▶ _KUTIPAN TERPILIH_:
Operasi Rahasia Jerat Tersangka Pedofil Asal Melbourne di Israel
Waktu menunjukkan Pukul 08:12:13 pada 18 Desember 2017, dan orang yang mengambil rekaman secara tersembunyi tampaknya sedang berjalan di dalam sebuah toko kecil di Immanuel, Israel.
Gambarnya tentu saja tidak stabil. Menunjukkan rak toko dengan tumpukan barang rumah tangga hingga tampak seorang pria yang duduk di kasir serta sejumlah pria Yahudi ultra-ortodoks.
Perlahan-lahan, gambar terfokus pada seorang wanita yang berdiri di lorong rak, mengobrol dengan kasir saat membeli roti dan sebungkus biskuit.
Dialah Malka Leifer, mantan kepala sekolah Adass Israel Girls, sekolah Yahudi ultra-ortodoks di Melbourne, yang dicari polisi Australia atas 74 tuduhan pelecehan seksual terhadap anak-anak.

▶ _DATA YANG DITAMPILKAN_:
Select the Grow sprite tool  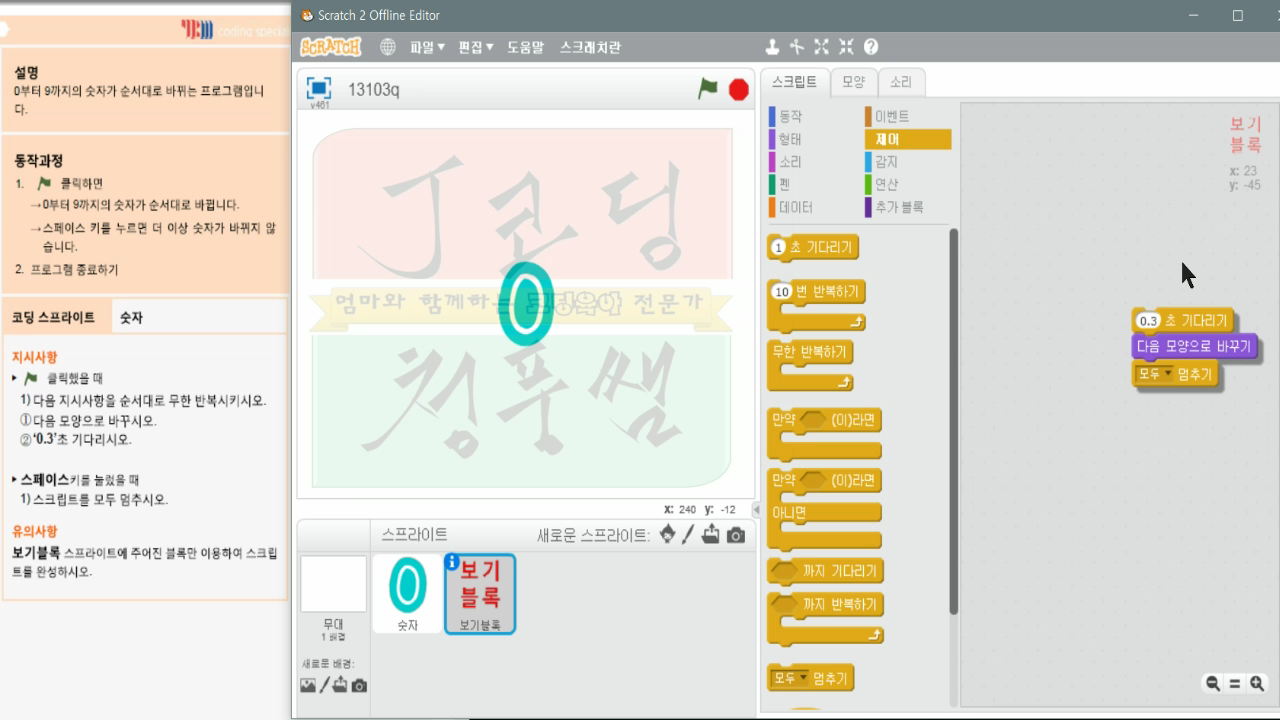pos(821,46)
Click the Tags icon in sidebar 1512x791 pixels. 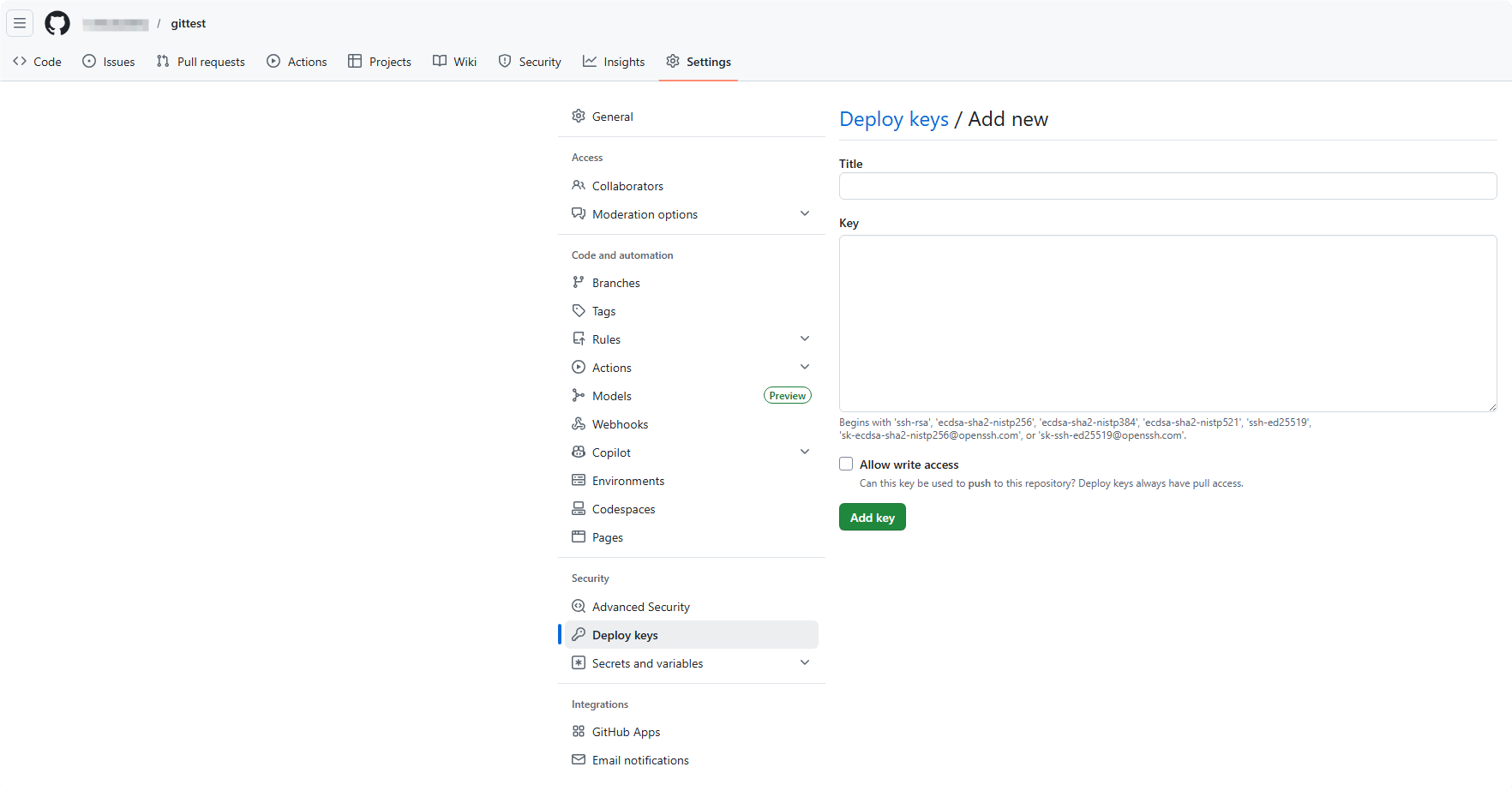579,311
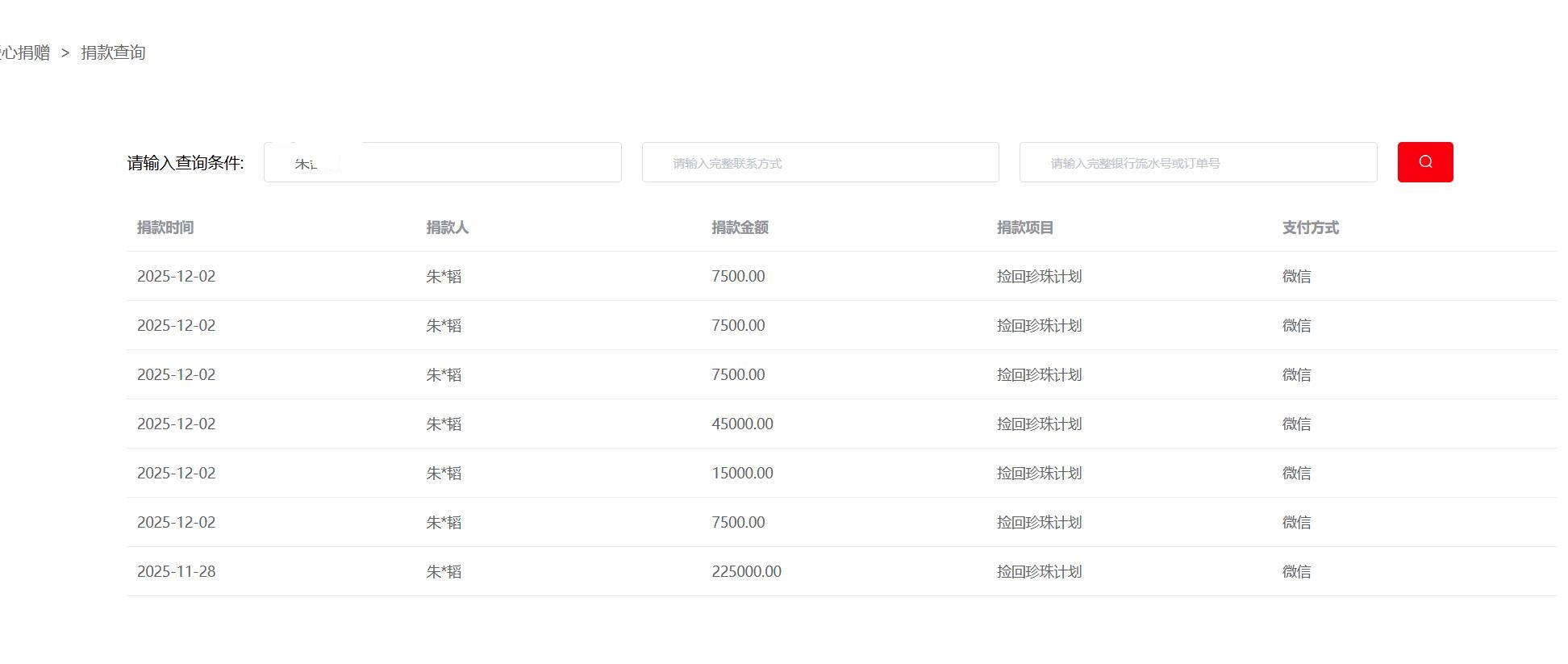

▶ _TUJUAN LATIHAN_: Salin tanpa perubahan sebagian kutipan terpilih di atas, dimulai pada kata-kata "Operasi Rahasia Jerat" dan berakhir setelah "dan sebungkus biskuit.".

▶ _PENYELESAIAN SOAL_:
Operasi Rahasia Jerat Tersangka Pedofil Asal Melbourne di Israel
Waktu menunjukkan Pukul 08:12:13 pada 18 Desember 2017, dan orang yang mengambil rekaman secara tersembunyi tampaknya sedang berjalan di dalam sebuah toko kecil di Immanuel, Israel.
Gambarnya tentu saja tidak stabil. Menunjukkan rak toko dengan tumpukan barang rumah tangga hingga tampak seorang pria yang duduk di kasir serta sejumlah pria Yahudi ultra-ortodoks.
Perlahan-lahan, gambar terfokus pada seorang wanita yang berdiri di lorong rak, mengobrol dengan kasir saat membeli roti dan sebungkus biskuit.